I do think that the South Koreans will need to retaliate militarily against North Korea for the north's destruction of the South Korean corvette in March. Failure to do so could be a green light for more attacks.

But the retaliation should be at sea to minimize escalation to all-out land war, lest Seoul be risked.

Austin Bay has a novel thought--retaliate at sea by seizing North Korean ships to pay reparations to the government and the families of the dead sailors:

Destroying selected Northern naval facilities by air attack is an option, though this involves striking land targets, which Kim's propagandists would portray as escalation.
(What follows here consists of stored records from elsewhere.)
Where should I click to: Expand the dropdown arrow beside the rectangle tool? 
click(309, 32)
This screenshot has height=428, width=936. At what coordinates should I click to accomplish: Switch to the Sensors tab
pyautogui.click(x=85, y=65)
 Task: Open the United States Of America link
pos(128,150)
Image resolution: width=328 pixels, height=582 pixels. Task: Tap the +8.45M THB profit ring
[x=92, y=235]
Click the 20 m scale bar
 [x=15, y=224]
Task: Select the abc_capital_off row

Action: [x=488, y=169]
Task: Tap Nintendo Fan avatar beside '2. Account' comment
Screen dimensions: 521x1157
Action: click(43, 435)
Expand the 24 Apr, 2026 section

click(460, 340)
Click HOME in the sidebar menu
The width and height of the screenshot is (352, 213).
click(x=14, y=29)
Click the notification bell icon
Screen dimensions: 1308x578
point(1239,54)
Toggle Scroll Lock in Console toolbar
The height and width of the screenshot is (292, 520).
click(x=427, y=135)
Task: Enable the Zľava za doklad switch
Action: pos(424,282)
Explicit naval tit-for-tat, which exposes and exploits North Korean strategic weakness before a global audience, has more political impact. Seoul and Washington should consider seizing North Korean ships in open waters around the globe. Ships and cargoes could be held pending reparations. In Asia, Pyongyang might route its ships through Chinese and Vietnamese coastal water (paying bribes to local coast guards in the process), but eventually they will encounter the U.S. Navy. The maritime cowards will encounter cameras and appear on YouTube. The Google world will get it.

In the Rhineland fiasco, the Western allies lost face. This Korean confrontation is also about political face, and it's time Kim and his killers lost theirs.

South Korea and the U.S., its closest ally, cannot avoid forcefully responding to the Cheonan attack because it prefigures a more terrible future where a further emboldened, fully nuclear-capable North Korea acts even more brutally.

We shall see what happens. The threat of North Korean invasion allowed North Korea to get away with many outrages in the past. South Korea now could destroy North Korea if it came to general war. I think it is time to send the message north that the balance of fear has shifted dramatically in Seoul's favor.